• [WORK INSTRUCTION]
Among the records that follow, count the lines where "agent" appears, and state the count by itself.

*** RECORDS TO USE ***

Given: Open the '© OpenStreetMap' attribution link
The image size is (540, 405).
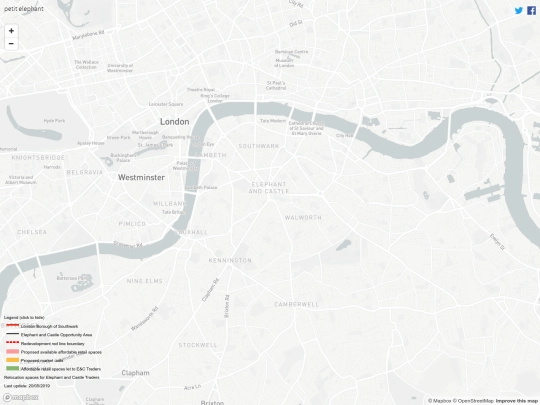Looking at the screenshot, I should (473, 401).
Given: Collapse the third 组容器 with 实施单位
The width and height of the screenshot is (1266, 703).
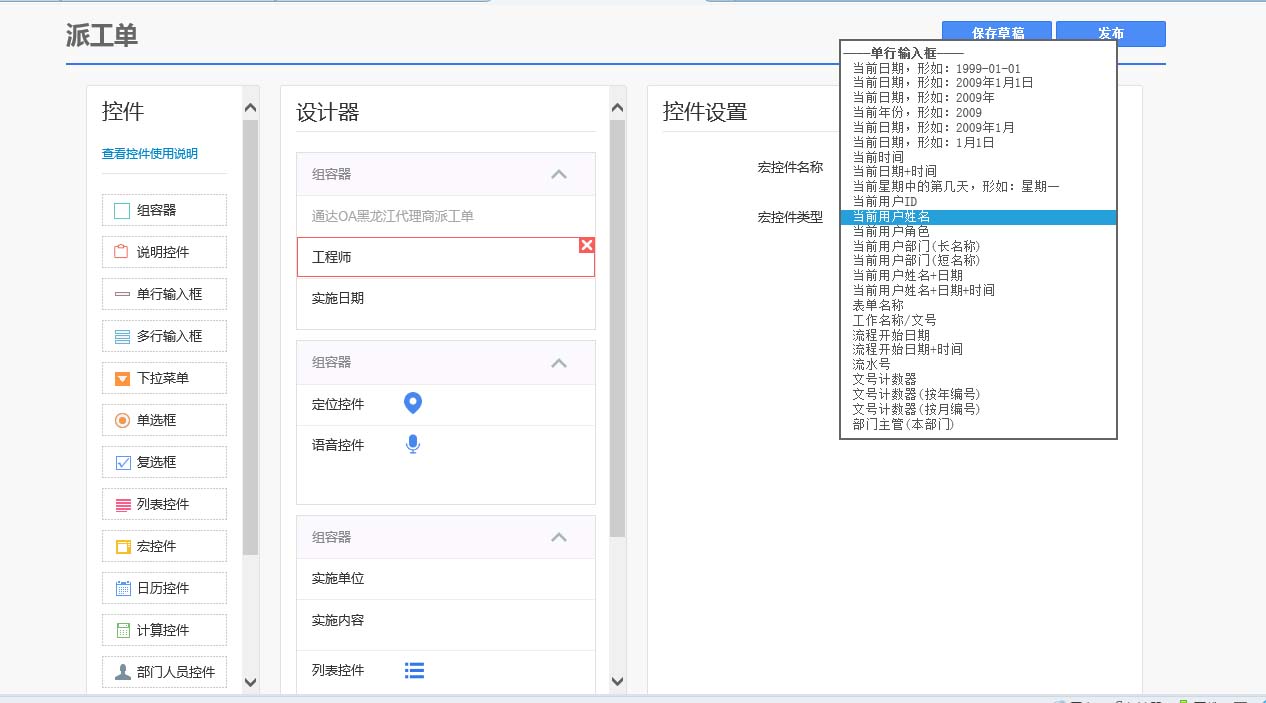Looking at the screenshot, I should click(x=559, y=538).
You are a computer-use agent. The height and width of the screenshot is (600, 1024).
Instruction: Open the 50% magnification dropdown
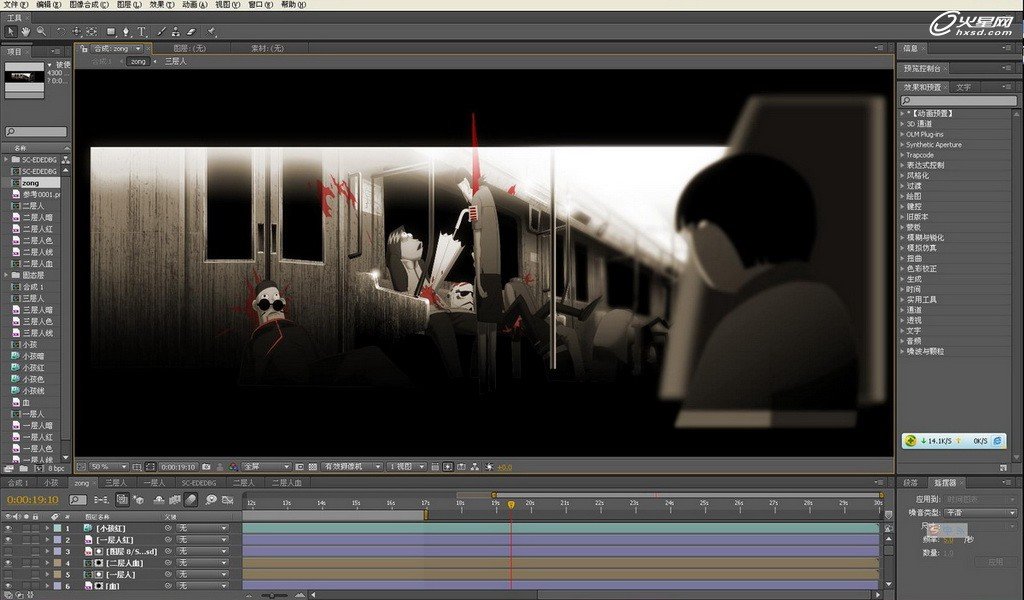coord(108,467)
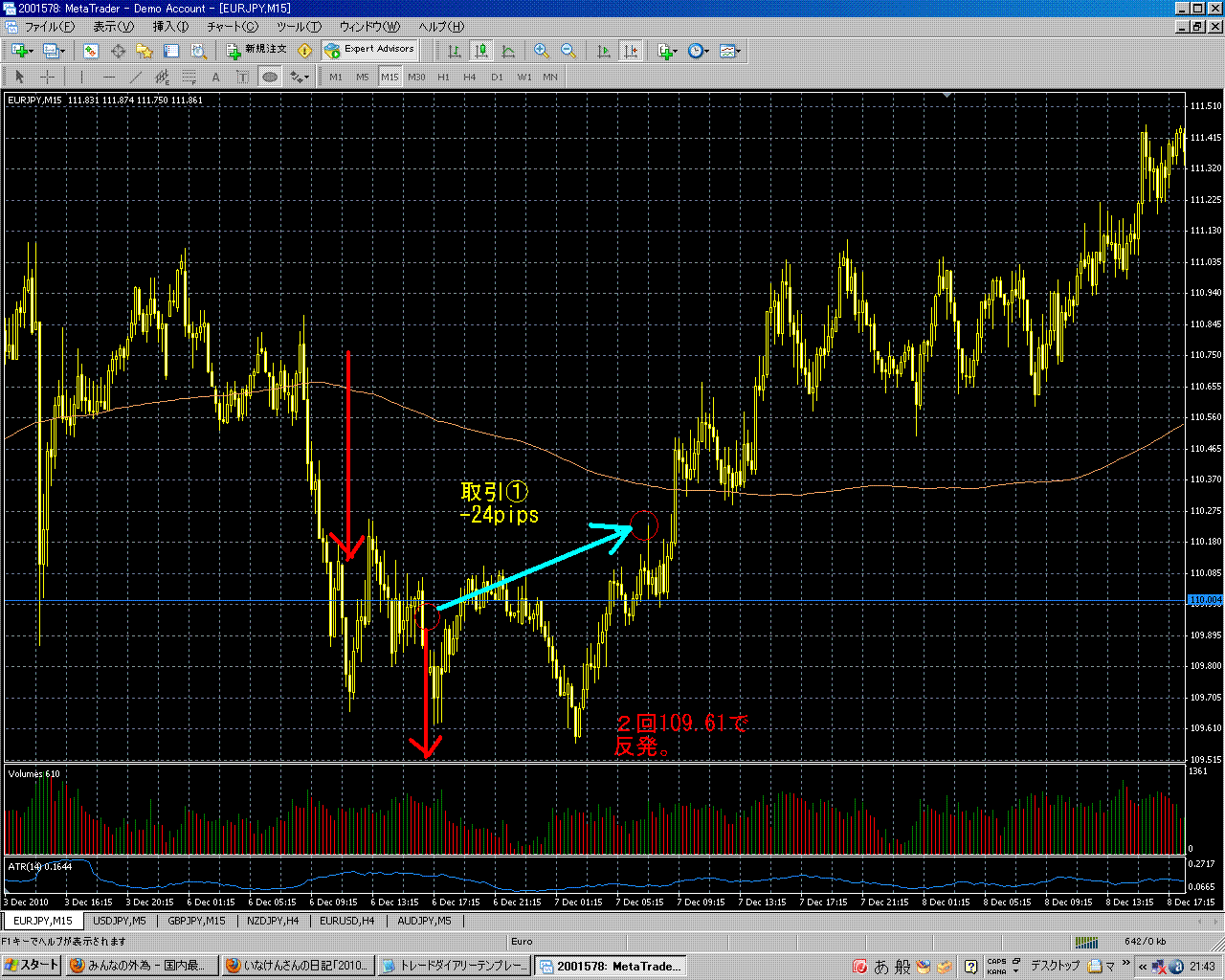Expand the indicators list dropdown
The width and height of the screenshot is (1225, 980).
[x=667, y=51]
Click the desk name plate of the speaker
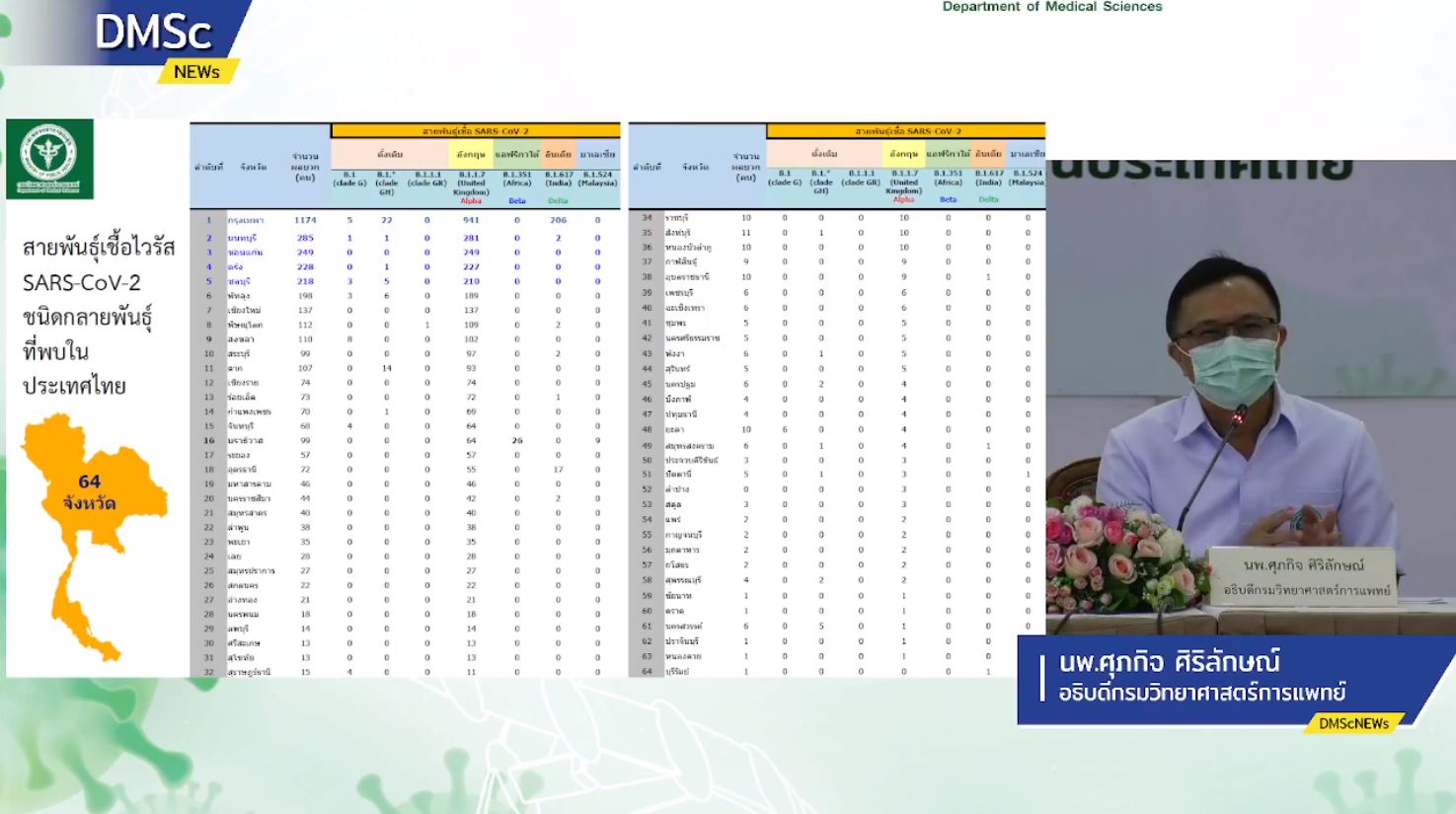This screenshot has width=1456, height=814. (x=1302, y=576)
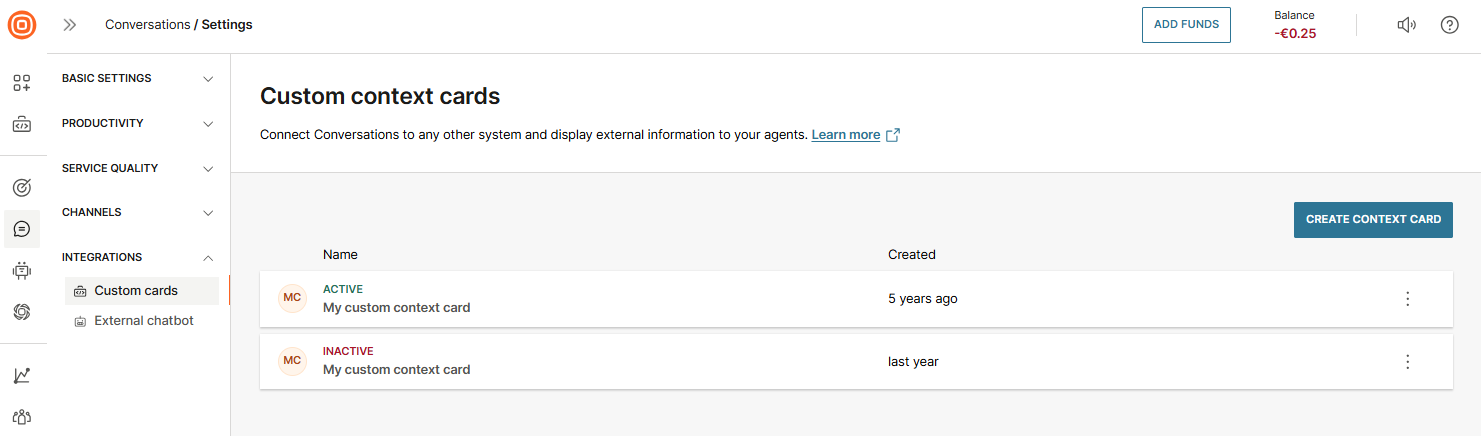This screenshot has height=436, width=1481.
Task: Open the Conversations chat bubble sidebar icon
Action: 22,229
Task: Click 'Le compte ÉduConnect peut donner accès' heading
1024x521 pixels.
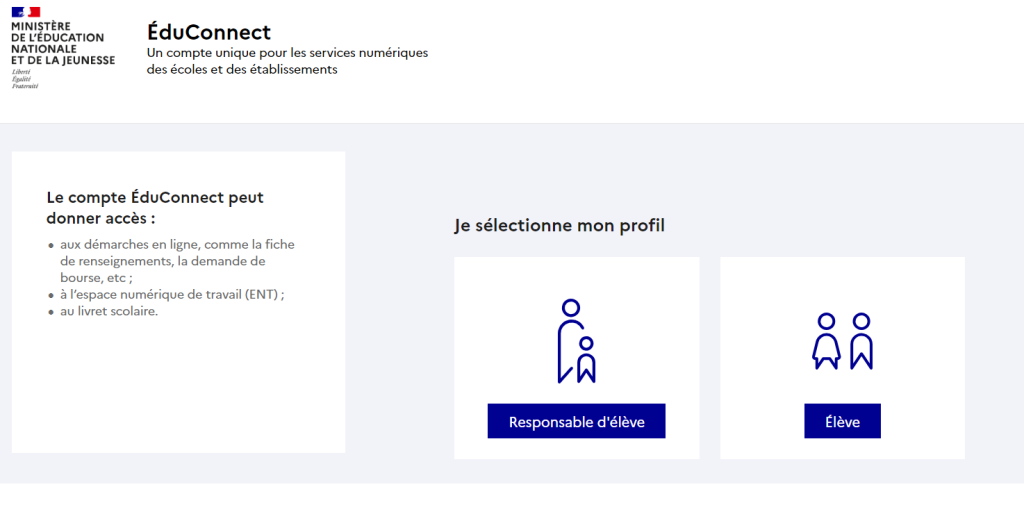Action: [155, 208]
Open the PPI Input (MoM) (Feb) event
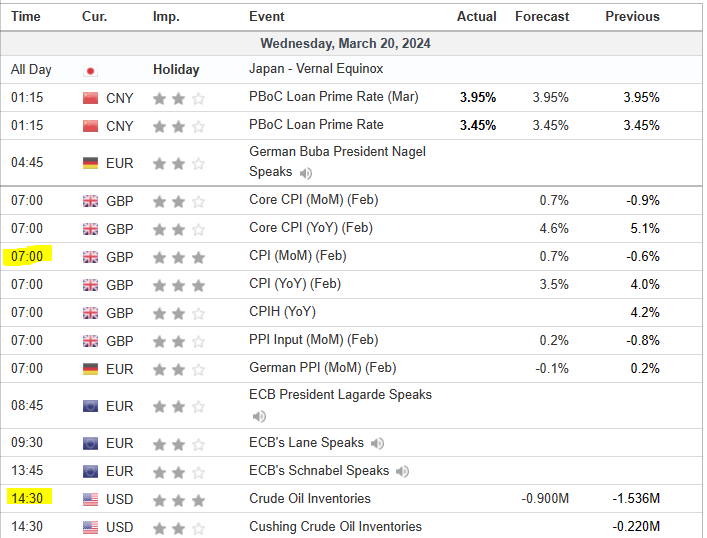This screenshot has width=707, height=538. pyautogui.click(x=313, y=340)
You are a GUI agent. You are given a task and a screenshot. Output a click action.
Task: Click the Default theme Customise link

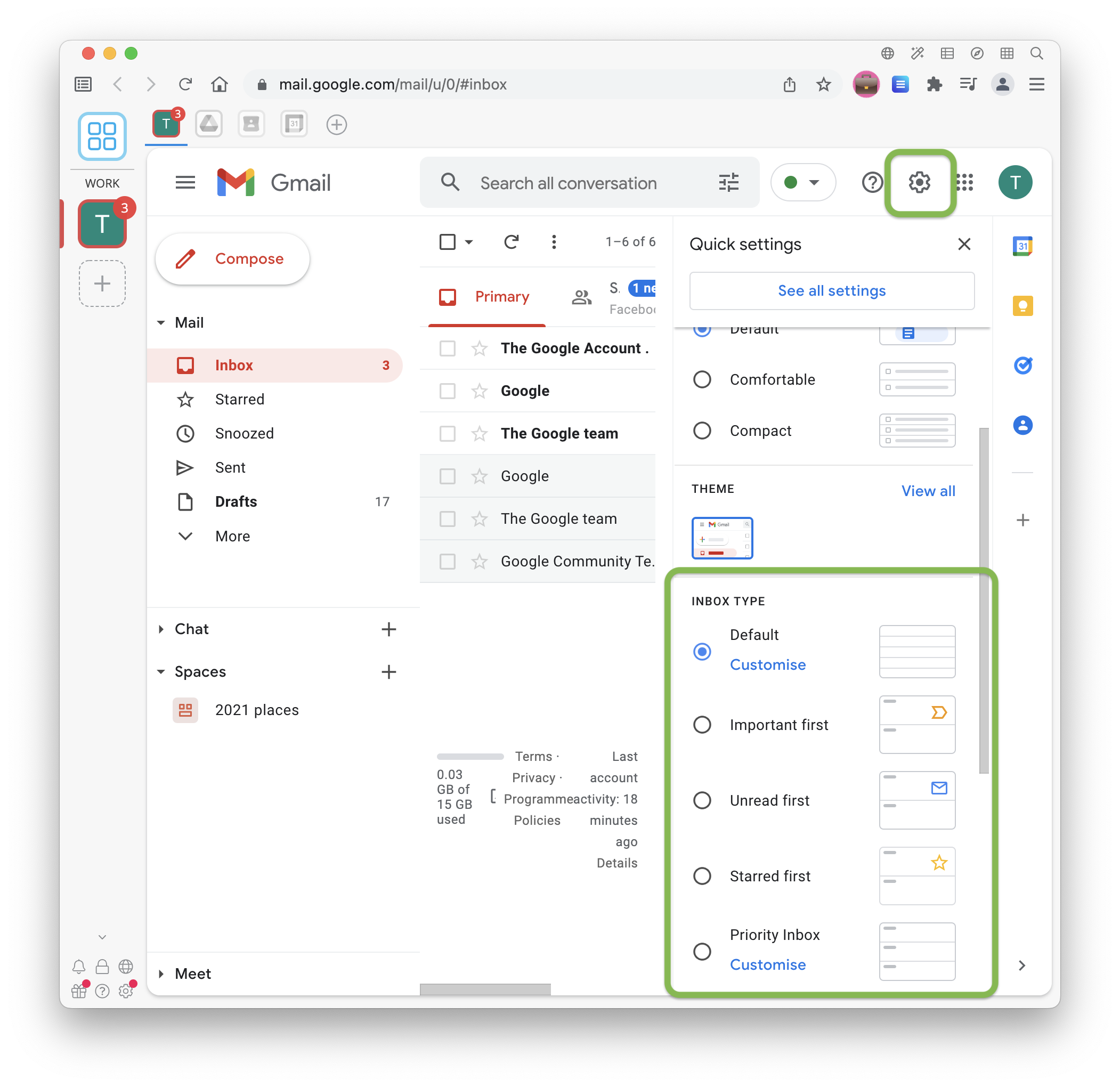pyautogui.click(x=767, y=664)
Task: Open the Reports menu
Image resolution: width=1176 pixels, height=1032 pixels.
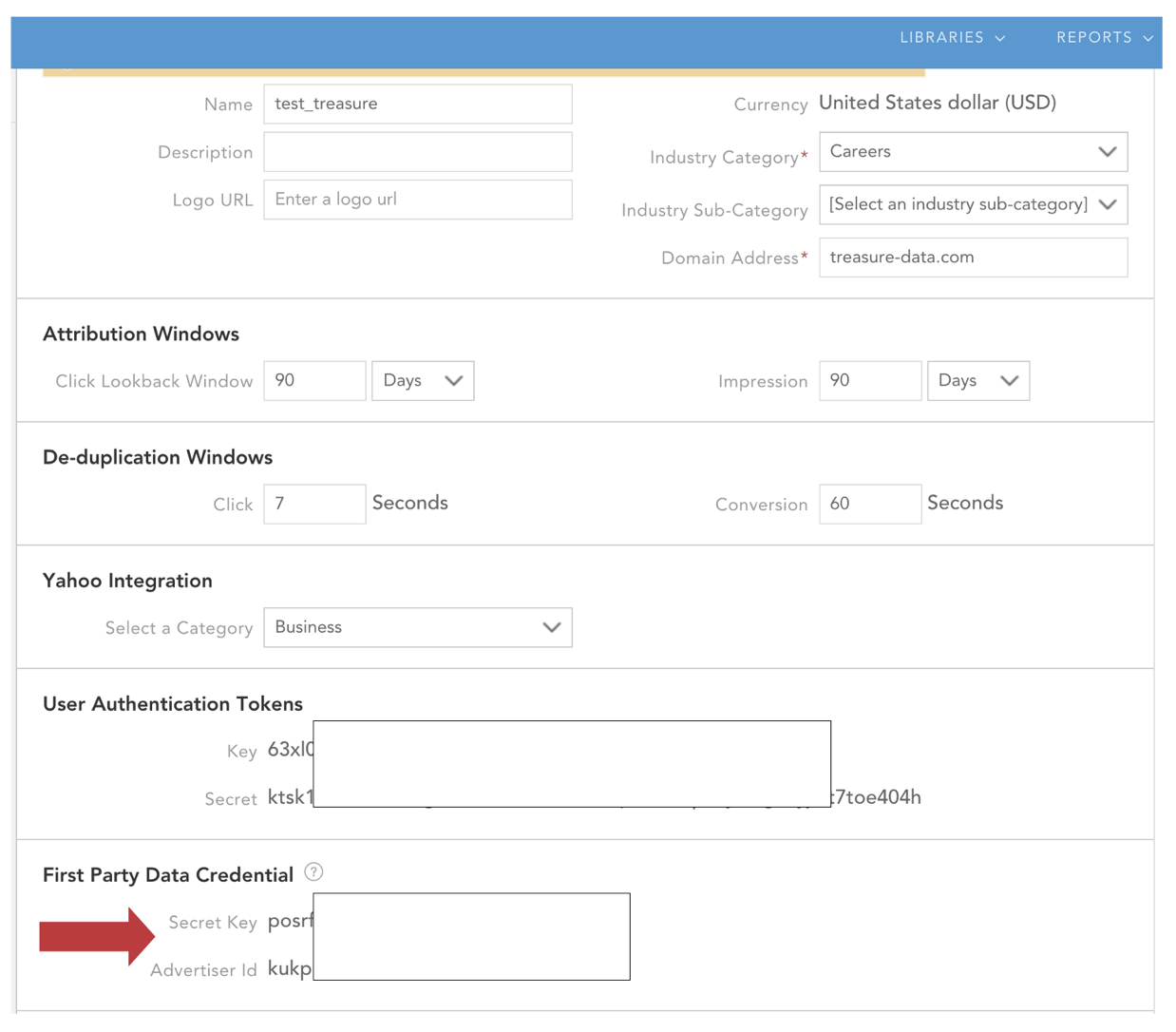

*** End of RECORDS TO USE ***

• [RESULT OF THIS EXERCISE]
2